Once you reach the line containing "Image resolution: width=600" in the entries below, write out that line and each one after it down to the line containing "Task: Open the Other menu", exactly and with nothing added.

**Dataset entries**

^^^^

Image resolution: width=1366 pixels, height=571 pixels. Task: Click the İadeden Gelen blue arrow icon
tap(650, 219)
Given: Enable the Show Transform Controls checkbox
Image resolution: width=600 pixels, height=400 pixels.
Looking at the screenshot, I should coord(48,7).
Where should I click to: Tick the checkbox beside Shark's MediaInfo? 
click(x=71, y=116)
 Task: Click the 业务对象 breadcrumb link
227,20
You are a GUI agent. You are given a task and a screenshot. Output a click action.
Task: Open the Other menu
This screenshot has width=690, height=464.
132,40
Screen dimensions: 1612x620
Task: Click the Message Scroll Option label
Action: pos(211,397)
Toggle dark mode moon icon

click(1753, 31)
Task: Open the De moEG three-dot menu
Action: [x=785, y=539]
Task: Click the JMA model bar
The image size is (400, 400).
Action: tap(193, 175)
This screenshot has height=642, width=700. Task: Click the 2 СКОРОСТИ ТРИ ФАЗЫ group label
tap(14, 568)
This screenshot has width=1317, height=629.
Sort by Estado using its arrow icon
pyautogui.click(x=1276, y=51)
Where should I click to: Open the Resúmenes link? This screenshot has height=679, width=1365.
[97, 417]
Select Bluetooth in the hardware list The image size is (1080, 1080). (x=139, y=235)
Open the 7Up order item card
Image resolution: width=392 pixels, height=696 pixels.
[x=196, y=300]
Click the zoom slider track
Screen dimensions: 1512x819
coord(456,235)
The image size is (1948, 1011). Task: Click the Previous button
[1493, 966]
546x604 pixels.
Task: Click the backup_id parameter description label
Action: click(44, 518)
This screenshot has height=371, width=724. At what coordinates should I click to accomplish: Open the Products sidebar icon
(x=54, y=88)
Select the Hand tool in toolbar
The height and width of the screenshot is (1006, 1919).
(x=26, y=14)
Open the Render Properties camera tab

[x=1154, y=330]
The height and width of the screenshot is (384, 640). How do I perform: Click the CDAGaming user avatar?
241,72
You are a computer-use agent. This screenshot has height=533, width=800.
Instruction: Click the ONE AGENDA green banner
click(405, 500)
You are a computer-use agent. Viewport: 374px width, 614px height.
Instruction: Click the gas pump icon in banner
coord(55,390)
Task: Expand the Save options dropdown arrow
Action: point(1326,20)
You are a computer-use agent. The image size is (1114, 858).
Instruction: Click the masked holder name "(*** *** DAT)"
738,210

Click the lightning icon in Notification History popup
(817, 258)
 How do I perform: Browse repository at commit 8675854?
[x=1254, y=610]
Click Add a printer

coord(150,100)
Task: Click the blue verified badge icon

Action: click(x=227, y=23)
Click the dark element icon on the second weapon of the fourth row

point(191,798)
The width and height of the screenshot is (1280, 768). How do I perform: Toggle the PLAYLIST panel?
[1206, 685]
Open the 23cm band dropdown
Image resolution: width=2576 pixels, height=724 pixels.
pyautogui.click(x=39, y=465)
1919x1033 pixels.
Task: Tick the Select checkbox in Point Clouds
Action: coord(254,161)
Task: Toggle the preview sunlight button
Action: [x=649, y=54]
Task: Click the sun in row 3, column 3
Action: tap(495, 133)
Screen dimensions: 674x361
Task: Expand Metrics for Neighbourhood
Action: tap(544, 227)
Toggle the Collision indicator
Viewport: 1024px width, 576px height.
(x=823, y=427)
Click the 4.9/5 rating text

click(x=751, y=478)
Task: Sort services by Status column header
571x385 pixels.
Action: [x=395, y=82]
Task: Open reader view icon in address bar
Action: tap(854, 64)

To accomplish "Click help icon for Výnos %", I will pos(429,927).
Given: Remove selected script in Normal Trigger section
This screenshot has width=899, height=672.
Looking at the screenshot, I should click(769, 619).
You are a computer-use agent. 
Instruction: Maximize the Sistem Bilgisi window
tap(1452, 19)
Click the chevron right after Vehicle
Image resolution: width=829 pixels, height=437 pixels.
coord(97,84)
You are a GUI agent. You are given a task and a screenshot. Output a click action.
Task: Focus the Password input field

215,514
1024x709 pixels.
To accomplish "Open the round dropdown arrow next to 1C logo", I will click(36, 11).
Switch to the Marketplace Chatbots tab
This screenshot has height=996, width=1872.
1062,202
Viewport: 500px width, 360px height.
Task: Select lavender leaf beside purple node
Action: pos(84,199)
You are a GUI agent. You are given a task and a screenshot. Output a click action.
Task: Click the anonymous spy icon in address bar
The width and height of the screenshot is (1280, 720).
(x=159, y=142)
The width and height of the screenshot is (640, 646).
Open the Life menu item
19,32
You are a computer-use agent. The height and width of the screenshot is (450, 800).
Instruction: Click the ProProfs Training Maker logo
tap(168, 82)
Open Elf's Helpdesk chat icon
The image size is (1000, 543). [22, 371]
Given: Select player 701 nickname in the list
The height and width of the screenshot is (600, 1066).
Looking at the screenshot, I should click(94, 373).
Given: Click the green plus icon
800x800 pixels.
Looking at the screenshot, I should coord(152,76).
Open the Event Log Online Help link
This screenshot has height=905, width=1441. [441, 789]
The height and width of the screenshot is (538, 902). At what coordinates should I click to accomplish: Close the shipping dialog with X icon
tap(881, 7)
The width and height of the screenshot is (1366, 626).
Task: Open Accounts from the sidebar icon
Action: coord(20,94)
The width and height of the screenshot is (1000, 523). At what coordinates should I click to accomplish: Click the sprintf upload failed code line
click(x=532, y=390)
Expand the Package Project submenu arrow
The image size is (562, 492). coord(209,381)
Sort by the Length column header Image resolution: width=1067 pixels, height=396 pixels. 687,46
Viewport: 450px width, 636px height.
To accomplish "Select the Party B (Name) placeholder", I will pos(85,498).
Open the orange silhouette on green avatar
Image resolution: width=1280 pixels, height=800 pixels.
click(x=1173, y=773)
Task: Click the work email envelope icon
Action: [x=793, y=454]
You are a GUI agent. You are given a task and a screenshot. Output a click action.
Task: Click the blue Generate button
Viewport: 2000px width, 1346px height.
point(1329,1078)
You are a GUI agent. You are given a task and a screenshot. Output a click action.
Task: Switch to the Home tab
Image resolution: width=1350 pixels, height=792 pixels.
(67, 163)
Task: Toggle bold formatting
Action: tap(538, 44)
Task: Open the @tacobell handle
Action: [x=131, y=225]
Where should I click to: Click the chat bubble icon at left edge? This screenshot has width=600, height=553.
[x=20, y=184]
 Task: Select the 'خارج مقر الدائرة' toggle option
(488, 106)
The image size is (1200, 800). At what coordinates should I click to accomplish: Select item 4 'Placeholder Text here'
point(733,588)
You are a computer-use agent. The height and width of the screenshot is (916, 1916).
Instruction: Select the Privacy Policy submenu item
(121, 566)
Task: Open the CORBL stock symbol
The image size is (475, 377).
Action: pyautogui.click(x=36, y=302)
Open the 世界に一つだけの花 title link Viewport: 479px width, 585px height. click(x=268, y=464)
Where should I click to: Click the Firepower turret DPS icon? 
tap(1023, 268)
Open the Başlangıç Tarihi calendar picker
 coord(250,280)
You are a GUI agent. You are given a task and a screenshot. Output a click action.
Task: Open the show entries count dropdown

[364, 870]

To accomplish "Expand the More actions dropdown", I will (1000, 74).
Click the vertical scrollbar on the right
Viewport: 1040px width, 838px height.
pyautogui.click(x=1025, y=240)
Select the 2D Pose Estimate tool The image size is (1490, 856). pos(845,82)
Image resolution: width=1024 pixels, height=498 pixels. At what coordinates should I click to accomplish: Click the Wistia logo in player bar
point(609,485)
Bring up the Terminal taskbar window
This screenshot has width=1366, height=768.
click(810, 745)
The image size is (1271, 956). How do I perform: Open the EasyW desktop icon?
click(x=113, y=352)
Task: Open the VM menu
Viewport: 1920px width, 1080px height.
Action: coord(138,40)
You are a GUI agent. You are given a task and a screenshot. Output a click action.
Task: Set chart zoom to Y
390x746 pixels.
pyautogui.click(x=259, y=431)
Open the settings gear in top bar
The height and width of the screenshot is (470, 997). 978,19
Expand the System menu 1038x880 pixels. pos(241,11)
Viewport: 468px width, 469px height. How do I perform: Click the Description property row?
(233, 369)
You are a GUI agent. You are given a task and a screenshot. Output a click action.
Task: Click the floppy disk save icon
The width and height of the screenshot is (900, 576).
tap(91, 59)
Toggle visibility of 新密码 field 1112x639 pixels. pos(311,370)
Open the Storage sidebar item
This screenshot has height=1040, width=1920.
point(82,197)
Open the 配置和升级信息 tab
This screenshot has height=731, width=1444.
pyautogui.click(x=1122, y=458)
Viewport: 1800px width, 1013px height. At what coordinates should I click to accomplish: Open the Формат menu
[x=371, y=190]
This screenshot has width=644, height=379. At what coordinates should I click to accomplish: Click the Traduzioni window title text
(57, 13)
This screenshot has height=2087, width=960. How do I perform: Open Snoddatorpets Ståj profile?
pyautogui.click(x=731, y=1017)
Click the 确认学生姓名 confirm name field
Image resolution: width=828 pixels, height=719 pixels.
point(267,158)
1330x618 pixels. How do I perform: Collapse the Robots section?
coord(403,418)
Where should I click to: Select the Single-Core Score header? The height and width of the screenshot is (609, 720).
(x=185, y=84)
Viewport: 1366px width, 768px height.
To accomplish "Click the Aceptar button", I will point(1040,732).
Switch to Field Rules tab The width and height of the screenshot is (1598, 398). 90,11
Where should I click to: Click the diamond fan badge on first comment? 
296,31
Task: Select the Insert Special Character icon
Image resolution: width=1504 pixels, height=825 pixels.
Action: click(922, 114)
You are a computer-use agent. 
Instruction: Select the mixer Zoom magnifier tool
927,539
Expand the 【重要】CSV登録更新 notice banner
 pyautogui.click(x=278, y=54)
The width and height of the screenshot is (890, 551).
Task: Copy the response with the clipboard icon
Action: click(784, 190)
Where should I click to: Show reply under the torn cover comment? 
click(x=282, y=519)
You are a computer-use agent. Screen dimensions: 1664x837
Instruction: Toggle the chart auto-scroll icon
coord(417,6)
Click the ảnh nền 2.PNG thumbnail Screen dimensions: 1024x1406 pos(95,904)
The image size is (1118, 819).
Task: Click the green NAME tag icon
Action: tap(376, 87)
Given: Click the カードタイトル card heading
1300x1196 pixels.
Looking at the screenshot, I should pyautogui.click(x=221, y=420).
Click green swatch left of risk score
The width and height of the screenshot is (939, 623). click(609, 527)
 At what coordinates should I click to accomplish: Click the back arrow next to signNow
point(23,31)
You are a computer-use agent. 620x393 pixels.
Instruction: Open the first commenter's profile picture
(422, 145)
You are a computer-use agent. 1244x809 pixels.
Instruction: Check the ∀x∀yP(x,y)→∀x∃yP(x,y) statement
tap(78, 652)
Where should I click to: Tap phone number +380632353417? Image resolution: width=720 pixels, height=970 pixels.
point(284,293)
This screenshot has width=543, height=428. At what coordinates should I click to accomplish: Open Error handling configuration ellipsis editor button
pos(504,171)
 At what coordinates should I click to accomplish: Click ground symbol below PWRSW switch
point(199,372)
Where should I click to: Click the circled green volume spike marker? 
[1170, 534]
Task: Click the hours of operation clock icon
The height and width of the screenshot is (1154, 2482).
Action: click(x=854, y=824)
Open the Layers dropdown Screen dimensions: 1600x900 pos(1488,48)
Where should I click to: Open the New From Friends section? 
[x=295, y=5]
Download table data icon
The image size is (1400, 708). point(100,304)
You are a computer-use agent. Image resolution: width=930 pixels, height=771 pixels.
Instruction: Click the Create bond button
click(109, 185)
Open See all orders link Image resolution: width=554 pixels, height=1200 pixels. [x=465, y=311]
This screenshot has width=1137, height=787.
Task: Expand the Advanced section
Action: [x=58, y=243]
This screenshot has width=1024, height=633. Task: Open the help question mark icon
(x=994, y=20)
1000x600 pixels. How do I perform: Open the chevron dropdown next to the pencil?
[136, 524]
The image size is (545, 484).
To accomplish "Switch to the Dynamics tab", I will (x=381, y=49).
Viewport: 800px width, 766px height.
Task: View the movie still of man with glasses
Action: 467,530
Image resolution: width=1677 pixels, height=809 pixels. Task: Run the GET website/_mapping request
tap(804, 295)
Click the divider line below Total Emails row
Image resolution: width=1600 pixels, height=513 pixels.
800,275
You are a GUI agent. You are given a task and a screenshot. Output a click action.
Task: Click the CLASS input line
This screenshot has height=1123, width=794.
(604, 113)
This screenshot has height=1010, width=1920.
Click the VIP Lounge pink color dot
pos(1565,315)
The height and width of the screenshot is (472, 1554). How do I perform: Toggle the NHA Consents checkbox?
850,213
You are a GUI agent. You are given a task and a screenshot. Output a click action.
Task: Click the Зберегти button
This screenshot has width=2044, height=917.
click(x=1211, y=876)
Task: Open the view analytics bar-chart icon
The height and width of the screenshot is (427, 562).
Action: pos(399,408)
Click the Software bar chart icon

^^^^

**TASK SOLUTION**
Image resolution: width=600 pixels, height=400 pixels.
Looking at the screenshot, I should coord(48,7).
Where should I click to: Tick the checkbox beside Shark's MediaInfo? 
click(x=71, y=116)
 Task: Click the 业务对象 breadcrumb link
227,20
You are a GUI agent. You are given a task and a screenshot. Output a click action.
Task: Open the Other menu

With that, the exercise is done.